2016 – It’s all about constant accessibility

The world is different today, than 50 years ago. A number of key factors are shaping the change in knowledge-intense professions:

  • Information overload – we produce more and more information. Thanks to the Internet and the World Wide Web, the amount of information available is greater than ever.
  • Education has changed. Employees of the 50’s grew up during a time when education was about learning facts by rote. The schools of today focus more on teaching how to learn through experience, to find information and how to assess its reliability.
  • Ownership is less important. We used to think it was important to own music albums, have them in our collection for display. Nowadays it’s all about accessibility, to be able to stream Spotify, Netflix or an online game or e-book on demand. Similarly we can see the increasing trend of leasing cars over owning them. Younger generations take these services and the accessibility they offer for granted and they treat information the same way, of course. Why wouldn’t they? It is no longer a competitive advantage to know something by heart, since that information is soon outdated. A smarter approach of course is to be able to access the latest information. Knowing how to search for information – when you need it.
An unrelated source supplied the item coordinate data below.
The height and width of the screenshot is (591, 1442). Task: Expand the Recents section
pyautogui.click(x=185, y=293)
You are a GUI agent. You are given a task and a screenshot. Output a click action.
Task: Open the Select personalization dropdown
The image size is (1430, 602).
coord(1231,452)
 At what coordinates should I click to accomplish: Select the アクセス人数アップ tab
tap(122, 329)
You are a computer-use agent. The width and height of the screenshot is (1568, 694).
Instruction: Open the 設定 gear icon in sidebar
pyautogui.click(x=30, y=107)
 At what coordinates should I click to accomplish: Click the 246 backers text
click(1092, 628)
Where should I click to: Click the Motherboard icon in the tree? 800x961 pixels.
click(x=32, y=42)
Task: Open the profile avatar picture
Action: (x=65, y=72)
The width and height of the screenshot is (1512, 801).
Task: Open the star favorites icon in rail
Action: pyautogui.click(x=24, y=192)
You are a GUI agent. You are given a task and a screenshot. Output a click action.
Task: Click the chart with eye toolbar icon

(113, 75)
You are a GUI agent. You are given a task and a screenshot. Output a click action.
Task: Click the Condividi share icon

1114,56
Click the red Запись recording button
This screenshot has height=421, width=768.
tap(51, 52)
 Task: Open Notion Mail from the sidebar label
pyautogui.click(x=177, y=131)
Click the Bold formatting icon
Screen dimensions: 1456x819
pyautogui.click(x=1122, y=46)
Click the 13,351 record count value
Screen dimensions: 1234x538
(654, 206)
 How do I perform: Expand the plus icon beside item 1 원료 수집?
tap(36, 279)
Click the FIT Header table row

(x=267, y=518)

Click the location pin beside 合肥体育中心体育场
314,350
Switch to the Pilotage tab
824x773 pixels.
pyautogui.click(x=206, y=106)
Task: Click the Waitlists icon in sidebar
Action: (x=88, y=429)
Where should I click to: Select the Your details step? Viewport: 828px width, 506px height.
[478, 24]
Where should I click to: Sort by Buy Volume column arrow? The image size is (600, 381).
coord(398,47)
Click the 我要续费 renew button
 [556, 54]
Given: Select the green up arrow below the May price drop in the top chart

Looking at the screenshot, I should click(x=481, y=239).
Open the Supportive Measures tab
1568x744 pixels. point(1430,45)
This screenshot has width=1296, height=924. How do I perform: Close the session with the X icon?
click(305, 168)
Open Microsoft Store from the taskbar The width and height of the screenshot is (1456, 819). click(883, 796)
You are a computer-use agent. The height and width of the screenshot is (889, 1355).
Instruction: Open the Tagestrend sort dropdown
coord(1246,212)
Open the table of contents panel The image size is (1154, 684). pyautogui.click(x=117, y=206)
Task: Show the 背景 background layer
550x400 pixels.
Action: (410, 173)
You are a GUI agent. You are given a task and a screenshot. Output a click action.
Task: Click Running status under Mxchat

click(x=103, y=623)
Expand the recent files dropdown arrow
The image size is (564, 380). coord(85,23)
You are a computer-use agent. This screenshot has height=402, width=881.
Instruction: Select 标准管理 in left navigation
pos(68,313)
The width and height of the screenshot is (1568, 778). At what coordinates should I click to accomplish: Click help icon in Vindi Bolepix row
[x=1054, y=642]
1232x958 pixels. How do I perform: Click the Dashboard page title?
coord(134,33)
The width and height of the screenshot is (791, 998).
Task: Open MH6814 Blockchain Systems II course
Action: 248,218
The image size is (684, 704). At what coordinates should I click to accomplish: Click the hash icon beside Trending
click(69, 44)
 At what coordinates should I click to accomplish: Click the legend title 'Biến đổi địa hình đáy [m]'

Factors supporting the need for organising the free flow of the right information:

  • Employees don’t stay as long as they used to in the same workplace anymore, which for example, requires a more efficient on boarding process. It’s no longer feasible to invest the same amount of time and effort on training one individual since he/she might be changing workplace soon enough anyway.
  • It is much debated whether it is possible to transfer knowledge or not. Current information on the other hand is relatively easy to make available to others.
  • Access to information does not automatically mean that the quality of information is high and the benefits great.

Organisations lack the right tools

Knowing a lot of facts and knowledge about a gradually evolving industry was once a competitive advantage. Companies and organisations have naturally built their entire IT infrastructure around this way of working. A lot of IT applications used today were built for a previous generation with another way of working and thinking. Today most challenges involve knowing where and how to find information. This is something we experience in our daily work with clients. Organisations more or less lack the necessary tools to support the needs of the newer generation in their daily work.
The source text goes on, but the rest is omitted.